Ivanhoe Mines chief executive Robert Friedland said Monday that potential buyers are sniffing around the company’s assets. The company, which is developing the Oyu Tolgoi mine in Mongolia, said it has received detailed, written expressions of interest on potential asset sales that “could realize significant capital to support the ongoing development of Oyu Tolgoi.” Ivanhoe shares were off 11 cents to $17.41.

Bullion gave back $1.50 to US$1,774.90 an ounce while the gold sector lost about 0.8 per cent. Goldcorp Inc. (TSX:G) faded 29 cents to C$48.35 and Agnico Eagle Mines (TSX:AEM) fell 54 cents to $36.36.

The tech sector was also a drag with Research In Motion Ltd. (TSX:RIM) down 31 cents to $14.42.

The financials sector turned positive as most of the big Canadian banks deliver their latest quarterly earnings this week.

Bank of Montreal (TSX:BMO) is scheduled to post its earnings on Tuesday and its shares dipped nine cents to $58.01 while Sun Life Financial (TSX:SLF) gained 32 cents to $21.60. TD Bank (TSX:TD), Royal Bank (TSX:RY) and National Bank (TSX:NA) all report on Thursday.

National Bank shares were off four cents to $76.55 after announcing the sale of its asset management business, Natcan Investment Management Inc., to Fiera Sceptre Inc. (TSX:FSZ) for $309.5 million. Fiera shares jumped $1.30 or 18.06 per cent, to $8.50.

Buyers were also cautious after a meeting of G20 countries ended with the message that they won’t provide additional funding for the International Monetary Fund until the European Union first increases its financial stabilization funds.
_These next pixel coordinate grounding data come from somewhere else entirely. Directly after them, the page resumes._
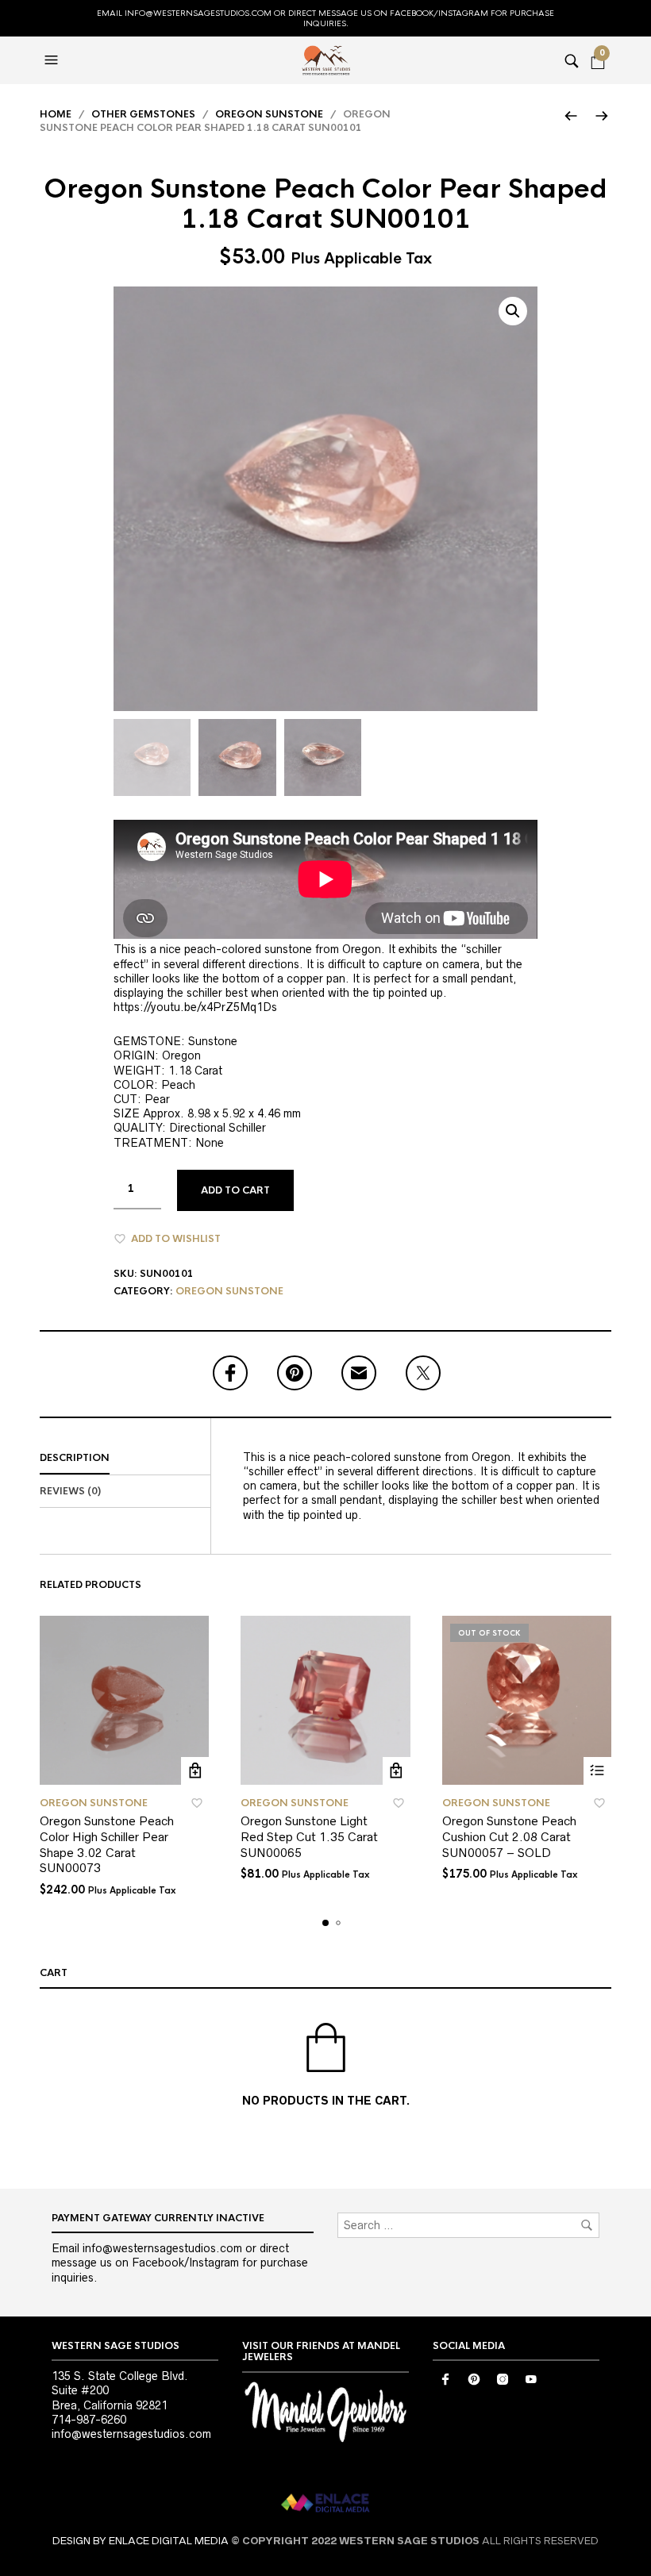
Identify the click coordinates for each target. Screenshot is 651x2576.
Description (75, 1457)
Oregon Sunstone (269, 114)
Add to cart (235, 1190)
The G20 countries would require the EU to add about €500 billion in firewall funds before the rest of world considered contributing to the region’s stabilization effort.

“They turned it back to Europe to say, effectively, get your own house in order and build a firewall and we don’t need to support you right yet,” Aitken said.

On the earnings front, Valeant Pharmaceuticals International Inc. (TSX:VRX) shares gained $2.70 to $50.71 as quarterly profit at the specialty pharmaceutical company rose on acquisitions and strength in its dermatology business. Valeant posted a profit of $55.9 million compared with a loss of $31.1 million a year earlier. Revenue grew by 34 per cent to $688.5 million.